- The Washington Times - Friday, May 23, 2008

BALTIMORE - Michael Gvozden was scuffling along, seeking whatever answers he could find as Johns Hopkins lost five games in a row in his first year as the starting goalie.

The sophomore mixed good days with a couple nightmarish performances. His on-field demeanor did not jibe with his goofy personality, and as the Blue Jays’ skid grew more severe he found himself in coach Dave Pietramala’s office.

The fiery Pietramala gazed at Gvozden and asked “Who are you?” Gvozden was initially puzzled and after some prodding said he was a relaxed, happy-go-lucky kid who loved lacrosse.

It was the opposite of what Pietramala witnessed for nearly a month, but it was an apt description of Gvozden’s demeanor ever since.

“It took Mike time to realize that who he was was plenty good enough. Being someone else wasn’t good enough,” said Pietramala, whose fourth-seeded Blue Jays (10-5) meet top-seeded Duke (18-1) in tomorrow’s national semifinals. “It was like we came to some unbelievable revelation, and it was just me saying, ‘Who are you?’ ”

Right now, Gvozden might be the hottest goalie in the country. When he and Johns Hopkins bottomed out at 3-5, Gvozden had fewer saves (84) than goals allowed (85). In seven games since, he has 81 saves against 29 goals allowed, a sizzling .736 save percentage.

He has turned it around in his own quirky way - and by tuning out the torrent of criticism he faced.

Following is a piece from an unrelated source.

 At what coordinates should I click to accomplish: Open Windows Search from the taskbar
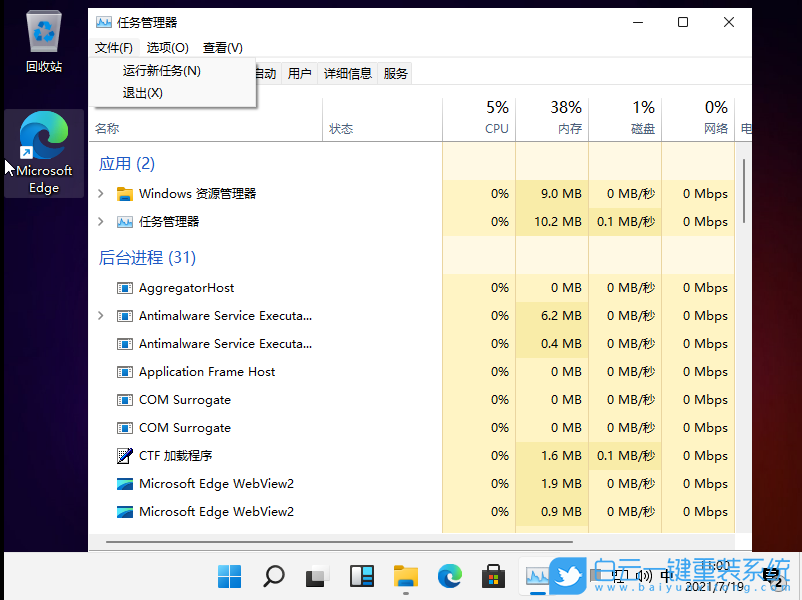272,576
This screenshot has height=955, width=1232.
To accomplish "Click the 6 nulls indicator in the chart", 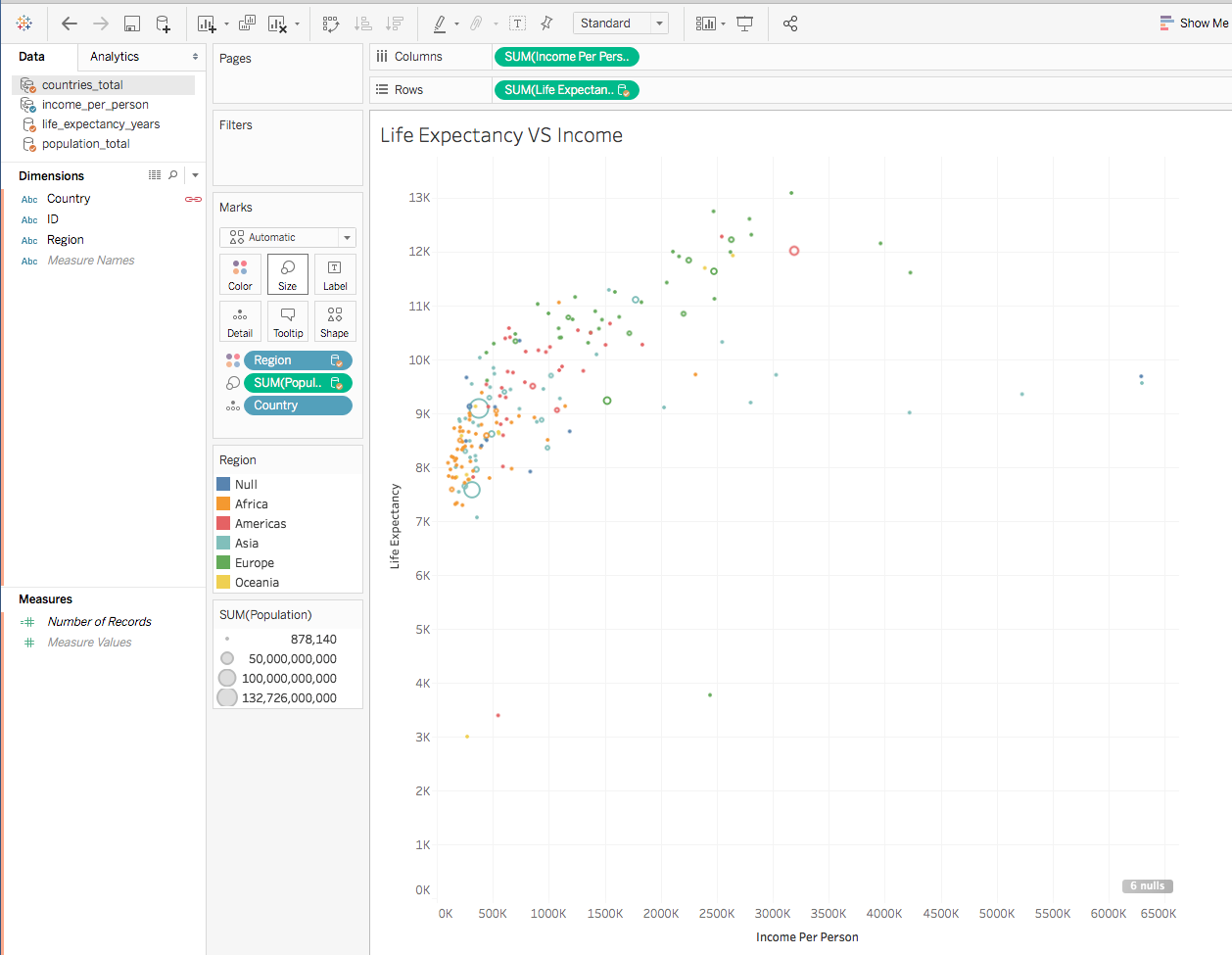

“I had a lot of people in my ear, a lot of people from home and a lot of people from here telling me to show you can be mean out there and lead your defense,” Gvozden said. “I’m just not a mean guy. I don’t talk smack on the field. If anything, I joke around with the guys.”

Gvozden neither looks nor sounds frightening. At a wiry 5-foot-11 and 175 pounds, he does not convey the physical intimidation Jesse Schwartzman, his beefy predecessor, did. His voice is raspy after spending a practice or game yelling directions to his defense, his laugh reduced to a high-pitched giggle.

But he has snickered a lot throughout the Blue Jays’ revival, cracking jokes while providing a foil to the intense Pietramala.

When Pietramala mentioned during a news conference that Gvozden had botched “one or two” clears during Saturday’s quarterfinal victory at Navy, Gvozden slyly raised three fingers to set the record straight.

Their dynamic changed as Gvozden settled in. Pietramala figured out how to pry a better performance from his starter, while Gvozden learned to handle the relentless barking that usually led to tension-breaking comedic moments late in the week.

“He just decided I would react the way Jesse did, which is like in your face and yelling,” Gvozden said. “I’m not going to cower away. I just don’t really have any incentive to play harder when someone tells me that.”

It helps that Johns Hopkins’ defense has regrouped along with Gvozden, and defenseman Matt Bocklet said the Blue Jays have simplified their approach while also preventing opponents from securing easy looks close to the cage.

In turn, Gvozden’s laid-back approach has propelled the defending national champs back to the final four.

“People have told me, ‘Grab your defender by the neck if he lets them come in,’ ” Gvozden said. “I’m like, ‘Are you kidding? Scream at him? Why?’ I’ll let my coach do that. He does that enough. He doesn’t need it from me.”

The Blue Jays just need Gvozden to be himself.